● TEXTO DO DOCUMENTO:
=-=-=
“A nossa tragédia é que não temos um mínimo de autoestima”. Assim resumia de forma seca o escritor Nelson Rodrigues, aquilo que chamou de “complexo vira-lata” do povo brasileiro. Por que os brasileiros gostam tanto de depreciar sua própria história e cultura? Há motivos concretos para esta postura derrotista?
“História do Brasil vira-lata” (Casarão do Verbo, 2012), de Aurélio Schommer, representa um trabalho minucioso de pesquisa e reflexão para tentar responder estas questões. Nele, mitos são derrubados, sem, entretanto, cair no erro contrário de enaltecer uma realidade distorcida. A história da formação cultural brasileira é contada com riqueza de detalhes e casos específicos, que servem para ilustrar a mensagem do autor.
Interesses de grupos organizados e questões ideológicos representam grandes entraves a uma análise mais isenta de nosso passado. A visão idílica de “bom selvagem” que transforma os índios em mentecaptos indolentes, o racialismo que segrega a população de forma arbitrária, fechando os olhos para nossa mestiçagem, e a visão um tanto distorcida do valor dos portugueses que aqui chegaram em 1500, prejudicam um olhar imparcial sobre os fatos.
As características do brasileiro típico podem ser encaradas como negativas ou positivas, dependendo do ponto de vista. O brasileiro é amigável ou pacato? Ele é flexível ou acomodado? Tolerante ou preguiçoso? Muitos pensadores importantes depositaram no clima relevância enorme para definir os fatores culturais de um povo. Estaria o Brasil fadado então a este destino tropical de sombra e água fresca?
=-=-=
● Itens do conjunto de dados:
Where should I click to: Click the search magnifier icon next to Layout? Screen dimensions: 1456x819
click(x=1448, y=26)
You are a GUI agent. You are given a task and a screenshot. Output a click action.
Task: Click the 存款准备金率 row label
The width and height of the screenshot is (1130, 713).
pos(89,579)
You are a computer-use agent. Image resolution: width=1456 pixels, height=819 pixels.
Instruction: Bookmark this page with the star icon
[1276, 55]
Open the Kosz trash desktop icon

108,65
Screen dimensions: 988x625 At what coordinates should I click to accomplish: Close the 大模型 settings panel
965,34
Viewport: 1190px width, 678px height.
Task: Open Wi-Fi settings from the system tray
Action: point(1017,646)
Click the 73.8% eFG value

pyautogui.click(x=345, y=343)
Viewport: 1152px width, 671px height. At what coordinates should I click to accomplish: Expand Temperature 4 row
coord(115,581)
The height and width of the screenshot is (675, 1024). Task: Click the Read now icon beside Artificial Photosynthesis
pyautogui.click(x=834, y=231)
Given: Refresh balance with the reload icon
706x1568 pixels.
=-=-=
● LISTA DE TAREFAS:
1 > Responda, com base no texto sobre o complexo vira-lata:
(a) Por qual editora e em que ano foi publicado "História do Brasil vira-lata"?
(b) Em que ano chegaram aqui os portugueses, segundo o texto?
(c) A que fator muitos pensadores importantes deram relevância enorme para definir os fatores culturais de um povo?
2 > Nas linhas do material, altere o trecho que vai da linha que contém "You are a computer-use" até o fim das linhas, trocando "Instruction" por "Command". Apresente apenas esse trecho.
O texto e as linhas não têm relação entre si.

● RESPOSTAS:
1 >
(a) Pela Casarão do Verbo, em 2012.
(b) Em 1500.
(c) Ao clima.

2 >
You are a computer-use agent. Image resolution: width=1456 pixels, height=819 pixels.
Command: Bookmark this page with the star icon
[1276, 55]
Open the Kosz trash desktop icon

108,65
Screen dimensions: 988x625 At what coordinates should I click to accomplish: Close the 大模型 settings panel
965,34
Viewport: 1190px width, 678px height.
Task: Open Wi-Fi settings from the system tray
Action: point(1017,646)
Click the 73.8% eFG value

pyautogui.click(x=345, y=343)
Viewport: 1152px width, 671px height. At what coordinates should I click to accomplish: Expand Temperature 4 row
coord(115,581)
The height and width of the screenshot is (675, 1024). Task: Click the Read now icon beside Artificial Photosynthesis
pyautogui.click(x=834, y=231)
Given: Refresh balance with the reload icon
706x1568 pixels.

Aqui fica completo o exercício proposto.